Adversarial Texture for Fooling Person Detectors in the Physical World
- URL: http://arxiv.org/abs/2203.03373v2
- Date: Tue, 8 Mar 2022 14:29:07 GMT
- Title: Adversarial Texture for Fooling Person Detectors in the Physical World
- Authors: Zhanhao Hu, Siyuan Huang, Xiaopei Zhu, Xiaolin Hu, Fuchun Sun, Bo
Zhang
- Abstract summary: Adrial Texture (AdvTexture) can cover clothes with arbitrary shapes so that people wearing such clothes can hide from person detectors from different viewing angles.

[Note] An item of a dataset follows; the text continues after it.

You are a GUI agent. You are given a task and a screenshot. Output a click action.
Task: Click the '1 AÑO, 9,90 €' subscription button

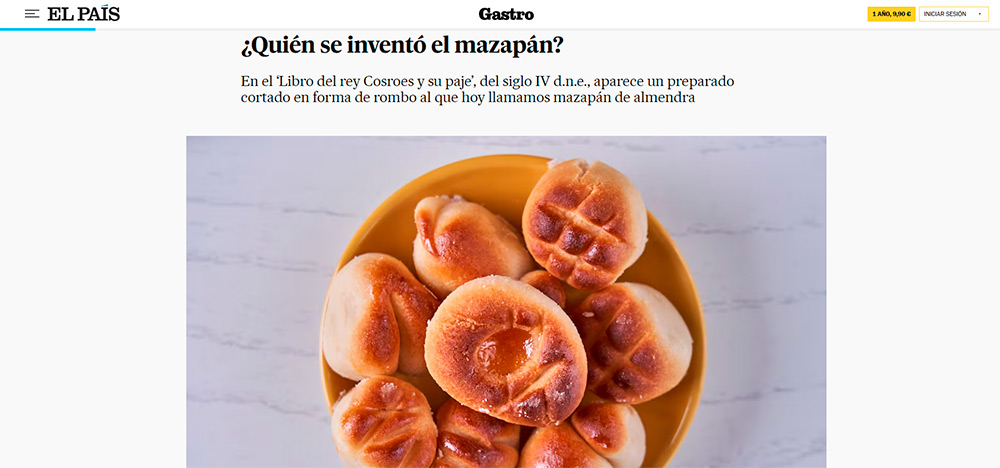point(891,14)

We propose a generative method, named Toroidal-Cropping-based Expandable Generative Attack (TC-EGA) to craft AdvTexture with repetitive structures.
Experiments showed that these clothes could fool person detectors in the physical world.
- Score: 38.39939625606267
- License: http://arxiv.org/licenses/nonexclusive-distrib/1.0/
- Abstract: Nowadays, cameras equipped with AI systems can capture and analyze images to
detect people automatically. However, the AI system can make mistakes when
receiving deliberately designed patterns in the real world, i.e., physical
adversarial examples. Prior works have shown that it is possible to print
adversarial patches on clothes to evade DNN-based person detectors. However,
these adversarial examples could have catastrophic drops in the attack success
rate when the viewing angle (i.e., the camera's angle towards the object)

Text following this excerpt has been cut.